Most databases expose the plan by letting you use a simple SQL keyword called EXPLAIN. If you execute a statement that goes EXPLAIN <SQL query>, your database will develop a plan and print it on your GUI or console. Every database has different internal terminology to signify different steps in the query execution process. The query plan usually includes the following things for every step:
- Estimated total cost — the cost of retrieving all available records
- Estimated number of rows scanned — number of rows scanned/examined in this step (this is where indexes, partitions, etc. come in)
- Estimated number of rows retrieved — number of rows in the output (of the step, not the whole query)
- Estimated average width of rows — average width of rows in the output (again, for this step only)
Keep in mind that the cost is an arbitrary number. Some databases map it to the number of database pages fetched; others do things differently. The idea of looking at a plan is to look at it as a whole — with the total cost, the number of rows fetched, the number of rows scanned, etc.
Looking at the query execution plan, you can quickly identify if your query is doing one of the following things (this list is non-exhaustive):
- Joining tables on the wrong conditions — do you have cross joins or an inequality joins when none are needed. A database optimizer can only analyze what it sees in your SQL query; it obviously cannot understand intent. So, when you use a cross join, the database will point out to you whether you intended to use the cross join or not.
- Missing or unused indexes — some databases provide you with advanced information in the plan where the plan clearly states that you are not using an index. In contrast, you have to infer the same information in others using the number of rows scanned and retrieved data.
- Alternate indexes — some databases also provide you with alternate indexes you can use. Still, it is rare. Most of the time, the query optimizer can make the right decision in choosing the indexes, but there can certainly be a few blind spots for the optimizer where it cannot make the best decision.

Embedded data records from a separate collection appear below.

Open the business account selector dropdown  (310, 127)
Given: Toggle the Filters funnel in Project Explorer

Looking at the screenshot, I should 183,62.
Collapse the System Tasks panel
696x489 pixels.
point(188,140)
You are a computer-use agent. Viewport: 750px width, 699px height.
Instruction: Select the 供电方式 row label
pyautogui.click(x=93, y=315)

- Unused partitions — just like the optimizer identifies unused indexes, it can also indicate if you’re not using partitions you’ve created. Not using partitions can be even costlier as the database would have to go to each partition to search for the data you want, probably lying in one or few of the partitions.

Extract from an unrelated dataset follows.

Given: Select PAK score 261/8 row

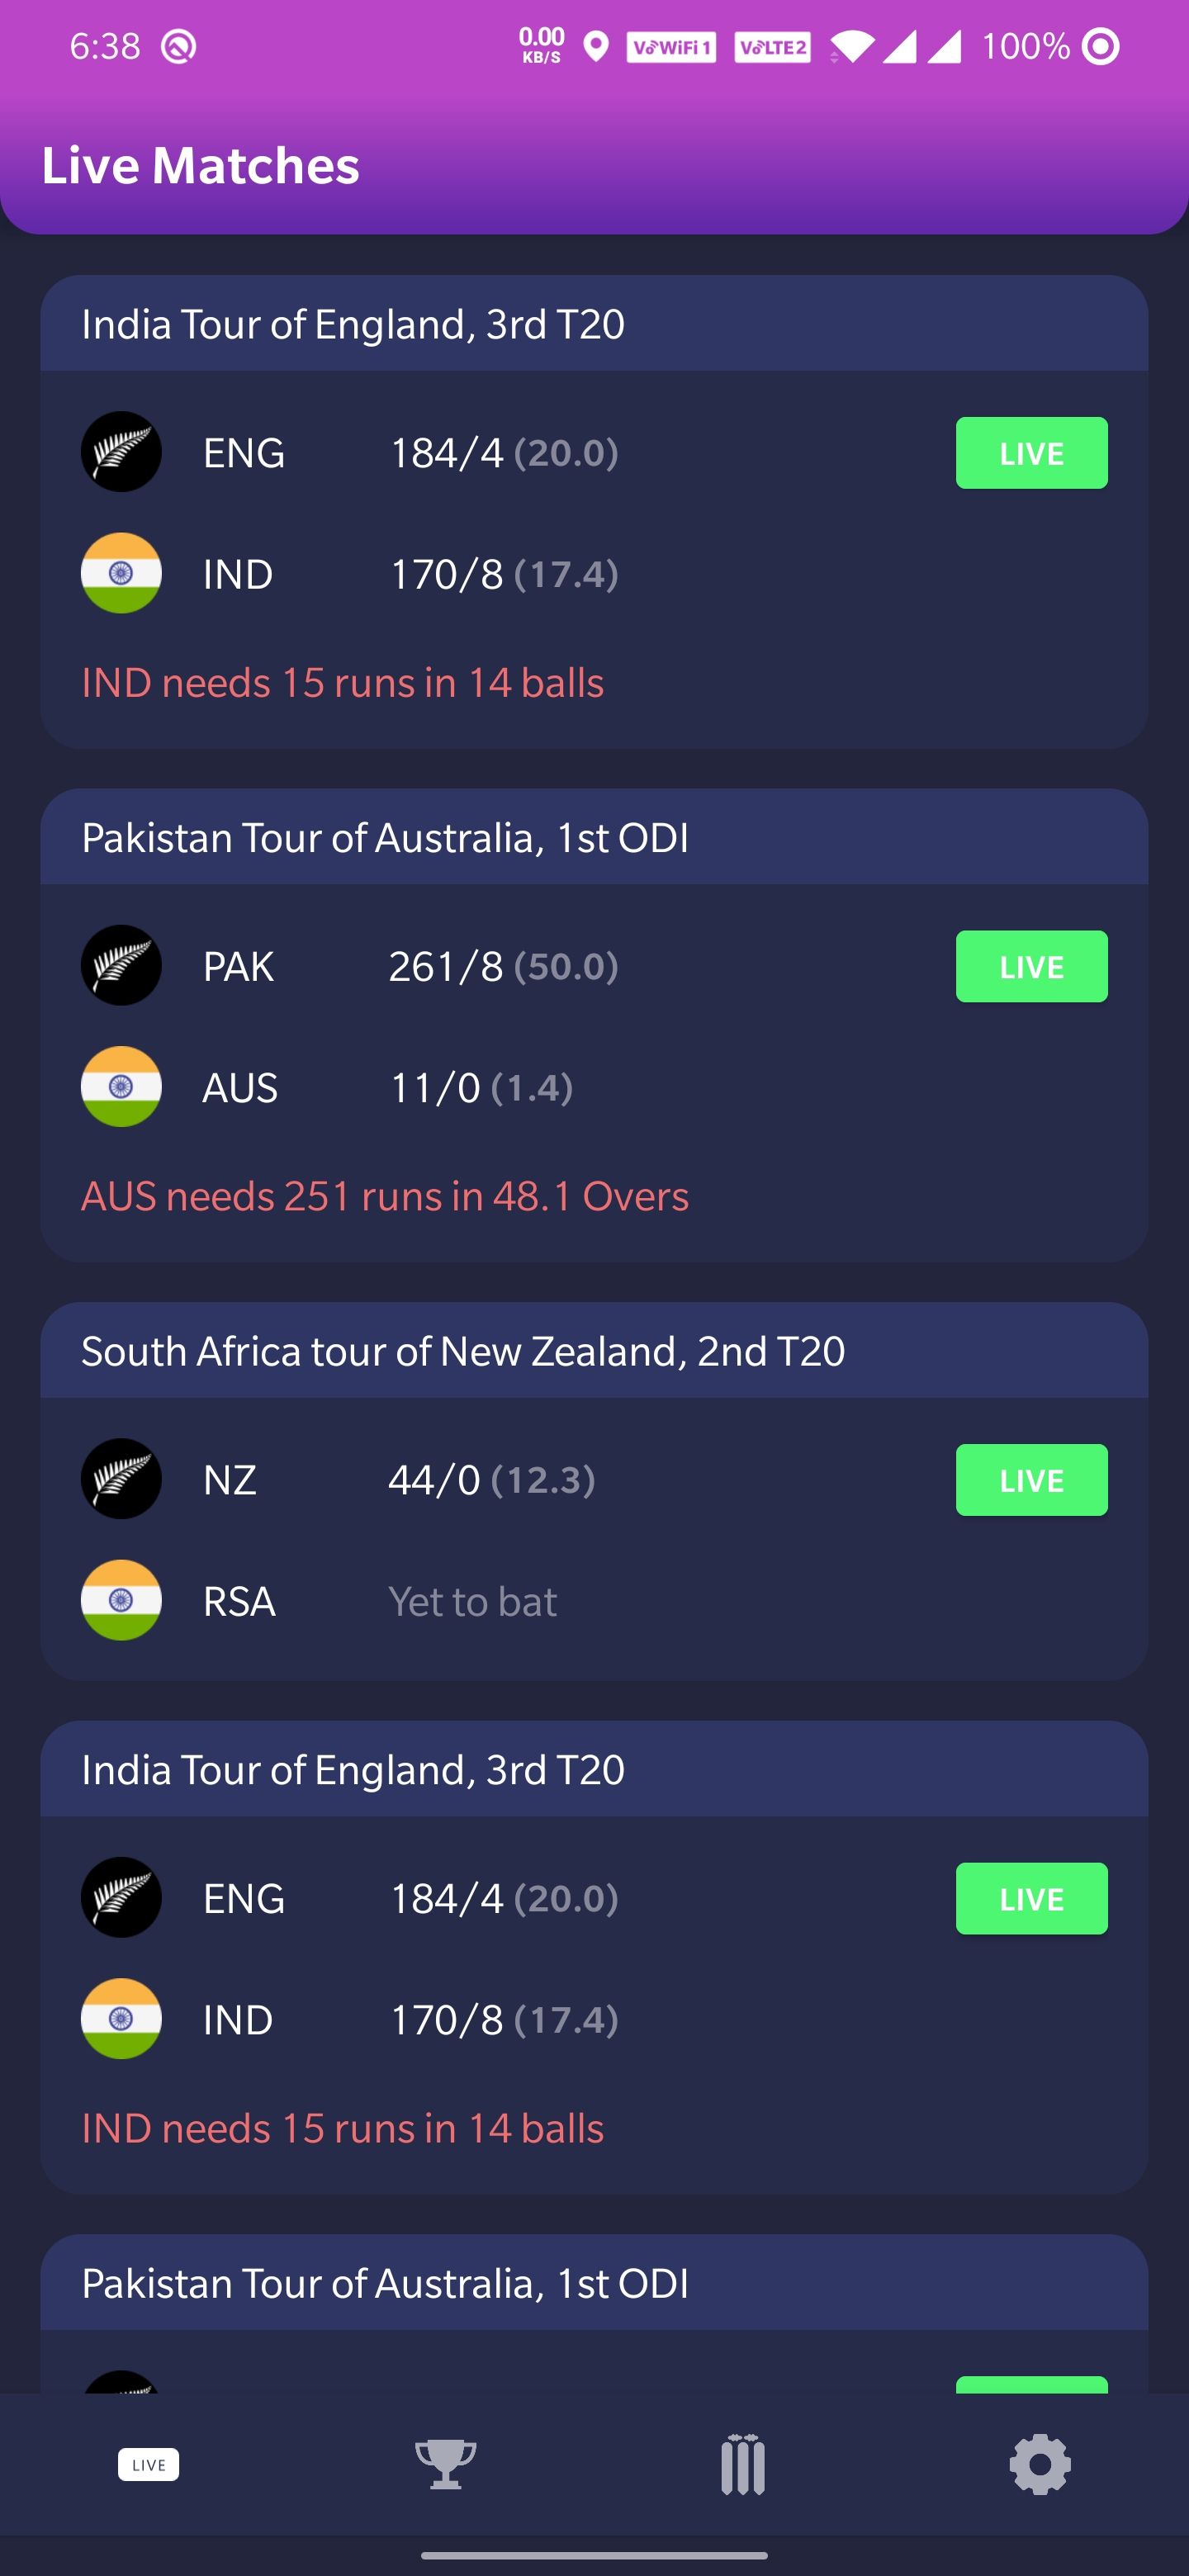Looking at the screenshot, I should (x=503, y=966).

- Specific optimizations — all databases have different internals. They read, optimize, and execute queries differently. There might be some database-specific optimizations applied to a query enabling it to run faster. Some databases like MySQL give you an option to look at these optimizations using the
EXTENDEDkeyword. This information can certainly be helpful for more advanced users.
Once you identify it, you can take the necessary steps to resolve the problem.

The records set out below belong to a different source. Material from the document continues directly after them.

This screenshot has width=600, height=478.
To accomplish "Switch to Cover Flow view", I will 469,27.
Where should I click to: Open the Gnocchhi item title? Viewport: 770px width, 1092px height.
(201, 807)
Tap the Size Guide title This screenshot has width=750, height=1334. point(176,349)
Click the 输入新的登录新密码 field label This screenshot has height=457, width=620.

Most databases provide a way for you to look at the query execution details (estimated, if not actual), but the details differ for all the databases. Hence, the options do too. Some databases give you the option to look at the estimated execution plan, while others also allow you to look at the actual execution plan. How? By executing the query and recording the optimizer’s decision.
The EXPLAIN plans also come in different levels of verbosity and different formats. The verbosity is usually denoted by the EXTENDED keyword or the VERBOSE keyword. Here are some of the examples of different databases with their EXPLAIN usage specification:
Query execution plans are central for understanding how your queries work and fixing performance issues with your queries. EXPLAIN helps you achieve both these goals by exposing you to the execution plans. It’s up to you on how to make the best use of these plans — do you want to read them unformatted, do you want to visualize them, or do you want to store them as JSON documents for later analysis. See where this takes you. If you’re a data analyst or a data engineer, you’ve definitely got some EXPLAINing to do.
If you find my writings useful, please subscribe and check out my writings on 🌲 Linktree. You can also consider supporting me by buying a Medium Membership using my referral link.
DATA ENGINEERING
Peeking into the database query execution engine
One of the most common problems that data analysts and data engineers face is non-performant queries, often referred to as slow queries. These queries are slow often not because there’s a shortage of resources to process the query, but because there’s an inefficient query you’ve written that uses far more resources than it should.
Most data analysts and some data engineers don’t know much about database internals. How does one fix and optimize slow queries, then? It turns out that you don’t need to be a database guru to fix slow queries. Most database systems provide you with a way to peek into the internal working of the database by exposing how it executes queries. These are query plans.
Query optimizers create query plans. Optimizers come up with alternative plans to execute your queries to make the best use of your resources. I’ll discuss the different types of optimizers in detail in another post. Irrespective of the type of optimizer your database uses, it will follow the order of execution subscribed by most databases, as shown below:
The optimizer will look at predefined rules, table, and column usage statistics and figure out a way to better run the query. For instance, some advanced optimizers (in Spark 3.0) can also change the query plan in runtime. This adaptive way of executing queries is most useful in distributed systems where your query execution can be impacted by different nodes finishing up their work at other times.
Most databases expose the plan by letting you use a simple SQL keyword called EXPLAIN. If you execute a statement that goes EXPLAIN <SQL query>, your database will develop a plan and print it on your GUI or console. Every database has different internal terminology to signify different steps in the query execution process. The query plan usually includes the following things for every step:
- Estimated total cost — the cost of retrieving all available records
- Estimated number of rows scanned — number of rows scanned/examined in this step (this is where indexes, partitions, etc. come in)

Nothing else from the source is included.